● Document excerpt
-- Opening Marker --
Thursday, February 26, 2004

Constitutional Crisis

Here are my two cents about Gay Marriage.
I think that the government should get out of the marriage business. If it won't do that, then it should grant the license to any group of people willing to accept the financial and other responsibilities (i.e. willing to sign the form). They could be straight, gay, poly, whatever, so long as they are competent to sign contracts they are fine in my book.
If the government simply got out of the marriage business what would happen? Religions would be free to be as prejudiced or open as they wanted and to grant marriages however they want. I've seen more than one couple (hetro) leave their churches because the church's attitude to their marriage. If the churches want to chase people out, good. They probably shouldn't be there in the first place.

The government needn't make civil unions either. Much of our population is single, being married hasn't proved itself to be the great stabilizing force it is all cracked up to be. How many of the 'defense of marriage' supporters are themselves divorced? As a married person, my marriage is an arrangement between my wife and me, I could not care less whether the government recoginzes it. (But.. see below*) Sure this would require revising our rules about dependents, about hospital visitation, about legal proxies, etc.. But those are probably in need of revising. Why should a single person be left alone and dying in a hospital simply because she has no (blooded) family? Why can't two friends share responsibility for their debts.

Marriage seems to me to be deeply personal thing, and as a rule, the government isn't very good at dealing with very personal things. I felt frustrated that in NC I could only be married either by a priest, or by a judge. We bypassed that by means of a loop hole. That seems to me a problem with the system. Our laws ought to make sense, and where they don't they ought to be changed. Ideally, the government would not bless or reject marriages any more than it blessed any other relationship, friendship, lover, whatever.
-- Closing Marker --
● Supplied entries
-- Opening Marker --
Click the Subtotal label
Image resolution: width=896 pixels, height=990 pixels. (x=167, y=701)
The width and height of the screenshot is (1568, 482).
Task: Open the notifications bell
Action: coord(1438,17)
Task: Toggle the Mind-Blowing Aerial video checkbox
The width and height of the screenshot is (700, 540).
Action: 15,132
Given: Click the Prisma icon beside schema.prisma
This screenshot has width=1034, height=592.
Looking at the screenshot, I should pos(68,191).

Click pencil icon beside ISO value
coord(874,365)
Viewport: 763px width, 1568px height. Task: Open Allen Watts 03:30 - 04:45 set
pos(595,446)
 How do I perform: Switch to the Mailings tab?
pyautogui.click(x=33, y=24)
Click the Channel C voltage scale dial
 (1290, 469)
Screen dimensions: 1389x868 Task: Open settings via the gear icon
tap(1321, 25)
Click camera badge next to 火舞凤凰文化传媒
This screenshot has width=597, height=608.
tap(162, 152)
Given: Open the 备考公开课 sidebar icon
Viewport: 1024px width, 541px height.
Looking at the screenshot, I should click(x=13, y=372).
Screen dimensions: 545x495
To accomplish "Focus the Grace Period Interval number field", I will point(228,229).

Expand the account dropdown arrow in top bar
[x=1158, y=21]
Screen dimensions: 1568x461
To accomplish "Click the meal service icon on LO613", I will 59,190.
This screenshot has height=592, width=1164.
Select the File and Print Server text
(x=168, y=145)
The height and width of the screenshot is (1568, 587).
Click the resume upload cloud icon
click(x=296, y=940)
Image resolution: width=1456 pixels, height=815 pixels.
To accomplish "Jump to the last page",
-- Closing Marker --
● Things to do
(1) Please rewrite the post on gay marriage from the line containing "I think that" through "the first place.", putting "congregations" wherever "churches" appears.
(2) Continue the post on gay marriage from its last sentence.
The entries were drawn from a separate source.

● Answers for each item
(1)
I think that the government should get out of the marriage business. If it won't do that, then it should grant the license to any group of people willing to accept the financial and other responsibilities (i.e. willing to sign the form). They could be straight, gay, poly, whatever, so long as they are competent to sign contracts they are fine in my book.
If the government simply got out of the marriage business what would happen? Religions would be free to be as prejudiced or open as they wanted and to grant marriages however they want. I've seen more than one couple (hetro) leave their congregations because the church's attitude to their marriage. If the congregations want to chase people out, good. They probably shouldn't be there in the first place.

(2)
* Okay here is the thing. There is a sense in which society ought to promote same sex marriages. It needs to affirm and embrace a group of people we've long denied, rejected and abused. When being gay is considered provocation for violence in our courts, when people feel threatened by the mere existence of happy people different from them, when gays, lesbians, transgendered and others need to be afraid to admit who they are, who or how they love, something is really amiss. Accepting same-sex marriage is a way of saying "welcome back!" It is a symbolic gesture that has considerable merit.

Of course, if all this does in fact result in a constitutional amendment banning same sex marriage, it will strike a blow against the progress made by these groups that might be difficult to recover from. It will also lend and air of legitimacy to the hatred and violence against gays, lesbians and transgendered. I also fear, this sort of move may be the issue that gets the 'voting center' to ignore the many problems in the world and vote to keep this administration in office. I wish I could be more optimistic, maybe when people see that the President is promoting an amendment to a constitution designed to protect the rights of the minority to official discriminate against a a group of endangered people. But I am not hopeful.